(i) No, because whenever we divide a polynomial x⁶+2x³+x-1 by a polynomial in x of degree 5, then we get quotient always as in linear form i.e., polynomial in x of degree 1.
Let divisor = a polynomial in x of degree 5
=ax⁵+bx⁴+cx³+dx²+ex+f
quotient =x²-1
and dividend =x⁶+2x³+x-1
By division algorithm for polynomials,
Dividend = Divisor × Quotient + Remainder
=(ax⁵+bx⁴+cx³+dx²+ex+f)×(x2-1)+ Remainder
=(a polynomial of degree 7)+ Remainder
[in divisor algorithm, degree of divisor > degree of remainder]
=(a polynomial of degree7)
But divident = a polynomial of degree 6
So, division algorithm is not satisfied.
Hence, x²-1 is not a required quotient.
(ii) Given that, Divisor px³+qx²+rx+s,p≠0
and dividend =ax²+bx+x
We see that, Degree of divisor > Degree of dividend
So, by divison algorithm,
quotient = 0 and remainder =ax²+bx+c
If degree of dividend < degree of divisor, then quotient will be zero and remainder as same as dividend.

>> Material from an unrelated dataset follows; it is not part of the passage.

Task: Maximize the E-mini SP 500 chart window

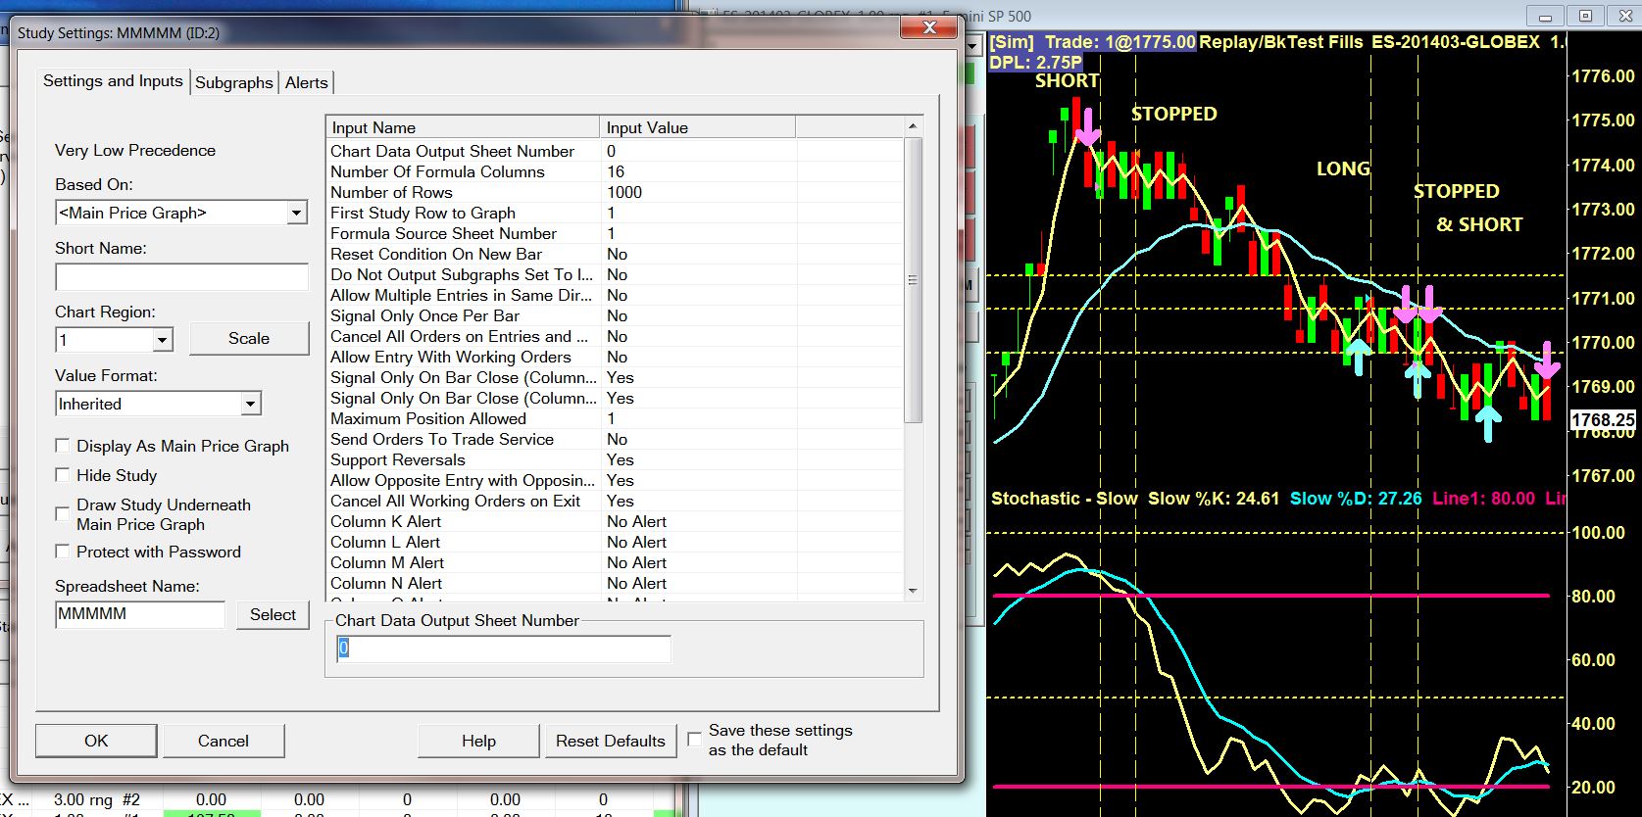Action: [1585, 16]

(iii) If division of a polynomial p(x) by a polynomial g(x), the quotient is zero, then relation between the degrees of p(x) and g(x) is degree of p(x)< degree of g(x).
(iv) If division of a non-zero polynomial p(x) by a polynomial g(x), the remainder is zero, then g(x) is a factor of p(x) and has degree less than or equal to the degree of p(x). i.e., degree of g(x)≤ degree of p(x).
(v) No, let p(x)=x²+kx+k
If p(x) has equal zeroes, then its discriminant should be zero.
∴D=B²-4AC=0 …(i)
On comparing p(x) with Ax²+Bx+C, we get
A=1,B=k and c=k
∴(k)²-4(1)(k)=0 [from Eq.(i)]
⇒k(k-4)=0
→k=0,4
So, the quadratic polynomial p(x) have equal zeroes only at k=0,4.